Diagnosis Tinnitus
Pendekatan diagnosis tinnitus dimulai dengan anamnesis untuk mengevaluasi karakteristik tinnitus, durasi, faktor pencetus, serta gejala penyerta seperti gangguan pendengaran atau vertigo. Pemeriksaan fisik dilanjutkan dengan evaluasi audiologis dan, bila dicurigai penyebab sentral atau vaskular, dapat dilakukan pencitraan seperti MRI atau CT scan kepala.[5,6]
Anamnesis
Dalam anamnesis pasien dengan tinnitus, evaluasi mengenai karakteristik suara yang dirasakan, termasuk lokasi (unilateral atau bilateral), kualitas suara (berdengung, mendesis, berdenyut), intensitas, serta frekuensi dan durasi kemunculannya. Informasi ini membantu membedakan antara tinnitus subjektif dan objektif, serta mengarahkan pada kemungkinan penyebab perifer atau sentral.

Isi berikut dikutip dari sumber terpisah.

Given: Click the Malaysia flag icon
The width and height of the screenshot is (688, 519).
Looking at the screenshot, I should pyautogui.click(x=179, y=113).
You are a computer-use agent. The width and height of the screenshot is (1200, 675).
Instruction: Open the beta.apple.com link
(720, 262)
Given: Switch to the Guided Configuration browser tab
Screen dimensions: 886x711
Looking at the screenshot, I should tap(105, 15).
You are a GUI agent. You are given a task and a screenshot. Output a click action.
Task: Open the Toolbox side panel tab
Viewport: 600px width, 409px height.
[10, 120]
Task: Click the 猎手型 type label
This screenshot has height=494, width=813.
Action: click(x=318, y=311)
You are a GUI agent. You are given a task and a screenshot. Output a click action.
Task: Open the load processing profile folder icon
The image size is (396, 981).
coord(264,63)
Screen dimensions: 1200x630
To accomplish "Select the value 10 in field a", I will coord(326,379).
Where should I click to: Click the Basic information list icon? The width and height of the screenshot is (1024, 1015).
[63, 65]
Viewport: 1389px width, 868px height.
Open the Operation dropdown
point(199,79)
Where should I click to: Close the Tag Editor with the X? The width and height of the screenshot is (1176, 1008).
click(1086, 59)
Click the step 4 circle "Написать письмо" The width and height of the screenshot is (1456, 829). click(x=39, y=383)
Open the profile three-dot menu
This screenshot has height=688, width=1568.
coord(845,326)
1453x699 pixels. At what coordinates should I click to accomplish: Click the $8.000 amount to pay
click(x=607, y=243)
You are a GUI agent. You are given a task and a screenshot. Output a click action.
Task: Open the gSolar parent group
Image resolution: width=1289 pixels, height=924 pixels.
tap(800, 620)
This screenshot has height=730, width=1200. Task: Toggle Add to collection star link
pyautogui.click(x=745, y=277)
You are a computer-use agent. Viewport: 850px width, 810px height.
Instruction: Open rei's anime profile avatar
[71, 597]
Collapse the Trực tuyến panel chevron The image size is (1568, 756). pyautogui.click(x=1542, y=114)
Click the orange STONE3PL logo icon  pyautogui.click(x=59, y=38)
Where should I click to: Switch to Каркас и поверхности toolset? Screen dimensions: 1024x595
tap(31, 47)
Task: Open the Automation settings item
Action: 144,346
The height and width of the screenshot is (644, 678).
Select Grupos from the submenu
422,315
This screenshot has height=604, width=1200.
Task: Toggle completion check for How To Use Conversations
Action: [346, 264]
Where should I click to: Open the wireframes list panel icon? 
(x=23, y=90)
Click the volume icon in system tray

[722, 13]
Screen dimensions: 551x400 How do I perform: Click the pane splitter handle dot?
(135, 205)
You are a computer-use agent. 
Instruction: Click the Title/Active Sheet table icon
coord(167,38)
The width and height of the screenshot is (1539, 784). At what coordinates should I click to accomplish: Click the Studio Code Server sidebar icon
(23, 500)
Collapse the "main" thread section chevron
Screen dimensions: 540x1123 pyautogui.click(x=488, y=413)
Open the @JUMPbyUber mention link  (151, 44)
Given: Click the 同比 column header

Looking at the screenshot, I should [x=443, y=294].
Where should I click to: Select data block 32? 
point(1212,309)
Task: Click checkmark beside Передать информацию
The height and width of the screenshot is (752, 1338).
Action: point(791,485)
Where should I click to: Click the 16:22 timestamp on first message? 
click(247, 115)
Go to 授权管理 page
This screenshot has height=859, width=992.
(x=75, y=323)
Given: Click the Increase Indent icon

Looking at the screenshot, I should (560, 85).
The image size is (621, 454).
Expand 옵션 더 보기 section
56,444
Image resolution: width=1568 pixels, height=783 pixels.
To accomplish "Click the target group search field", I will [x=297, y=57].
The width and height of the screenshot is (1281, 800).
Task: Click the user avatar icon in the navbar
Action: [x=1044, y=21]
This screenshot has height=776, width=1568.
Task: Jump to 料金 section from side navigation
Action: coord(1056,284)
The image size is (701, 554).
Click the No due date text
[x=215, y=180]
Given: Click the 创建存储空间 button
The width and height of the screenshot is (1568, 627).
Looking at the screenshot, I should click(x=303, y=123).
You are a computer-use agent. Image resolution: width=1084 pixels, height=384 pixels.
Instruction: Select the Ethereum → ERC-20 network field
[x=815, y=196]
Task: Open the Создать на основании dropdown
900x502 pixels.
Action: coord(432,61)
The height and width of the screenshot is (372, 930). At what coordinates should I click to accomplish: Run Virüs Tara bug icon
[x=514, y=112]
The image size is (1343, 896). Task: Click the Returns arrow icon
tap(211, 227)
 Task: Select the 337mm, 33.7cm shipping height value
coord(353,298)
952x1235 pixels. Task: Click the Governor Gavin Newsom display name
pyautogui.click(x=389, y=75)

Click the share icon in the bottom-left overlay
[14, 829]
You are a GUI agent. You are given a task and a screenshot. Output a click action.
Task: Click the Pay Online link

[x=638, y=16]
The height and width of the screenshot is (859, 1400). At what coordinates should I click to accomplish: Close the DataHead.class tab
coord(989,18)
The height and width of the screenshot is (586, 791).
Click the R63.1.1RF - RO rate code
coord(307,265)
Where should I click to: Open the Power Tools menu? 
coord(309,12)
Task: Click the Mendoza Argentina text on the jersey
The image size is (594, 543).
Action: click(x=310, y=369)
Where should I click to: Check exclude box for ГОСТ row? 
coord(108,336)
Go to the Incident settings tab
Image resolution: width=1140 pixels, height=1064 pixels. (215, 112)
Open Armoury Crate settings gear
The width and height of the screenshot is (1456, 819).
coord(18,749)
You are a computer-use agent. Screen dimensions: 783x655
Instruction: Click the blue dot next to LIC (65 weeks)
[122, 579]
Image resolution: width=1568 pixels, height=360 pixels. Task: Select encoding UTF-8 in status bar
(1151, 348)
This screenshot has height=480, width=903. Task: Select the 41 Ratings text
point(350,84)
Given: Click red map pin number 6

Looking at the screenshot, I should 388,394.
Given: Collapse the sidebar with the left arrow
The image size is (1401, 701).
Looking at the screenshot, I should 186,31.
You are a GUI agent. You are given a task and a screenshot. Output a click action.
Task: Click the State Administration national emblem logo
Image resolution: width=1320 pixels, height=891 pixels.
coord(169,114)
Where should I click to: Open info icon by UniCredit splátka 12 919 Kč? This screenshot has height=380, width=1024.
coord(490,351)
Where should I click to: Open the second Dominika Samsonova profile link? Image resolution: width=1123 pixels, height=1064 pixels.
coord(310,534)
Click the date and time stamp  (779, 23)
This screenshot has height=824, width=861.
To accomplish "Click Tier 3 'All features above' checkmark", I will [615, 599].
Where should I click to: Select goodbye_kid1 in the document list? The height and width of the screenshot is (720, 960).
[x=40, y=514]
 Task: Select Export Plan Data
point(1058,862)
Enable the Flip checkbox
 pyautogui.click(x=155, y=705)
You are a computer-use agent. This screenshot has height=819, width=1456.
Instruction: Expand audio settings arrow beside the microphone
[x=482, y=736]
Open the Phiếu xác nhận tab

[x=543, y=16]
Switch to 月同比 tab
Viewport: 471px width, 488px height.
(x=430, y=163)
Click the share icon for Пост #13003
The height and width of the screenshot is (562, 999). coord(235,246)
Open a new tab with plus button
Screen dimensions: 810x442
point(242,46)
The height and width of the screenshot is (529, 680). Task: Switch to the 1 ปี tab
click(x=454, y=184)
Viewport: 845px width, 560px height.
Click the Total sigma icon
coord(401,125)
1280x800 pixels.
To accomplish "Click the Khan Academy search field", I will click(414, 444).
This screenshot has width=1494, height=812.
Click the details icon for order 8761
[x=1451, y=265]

Selain itu, perlu ditanyakan apakah tinnitus bersifat terus-menerus atau hilang-timbul, serta apakah terdapat pencetus atau faktor yang memperberat, seperti paparan bising, perubahan posisi tubuh, atau aktivitas fisik. Gejala penyerta juga harus dieksplorasi, seperti adanya gangguan pendengaran, vertigo, nyeri telinga, atau sensasi penuh di telinga, yang dapat mengarah pada etiologi seperti penyakit Meniere, neurinoma akustik (schwannoma akustik), atau otitis media.
Riwayat trauma kepala, infeksi telinga, penggunaan alat bantu dengar, serta paparan terhadap obat ototoksik juga perlu ditanyakan. Selain itu, riwayat penyakit sistemik seperti hipertensi, diabetes, dislipidemia, dan hipotiroid juga bisa menjadi etiologi sistemik yang berkaitan dengan timbulnya tinnitus.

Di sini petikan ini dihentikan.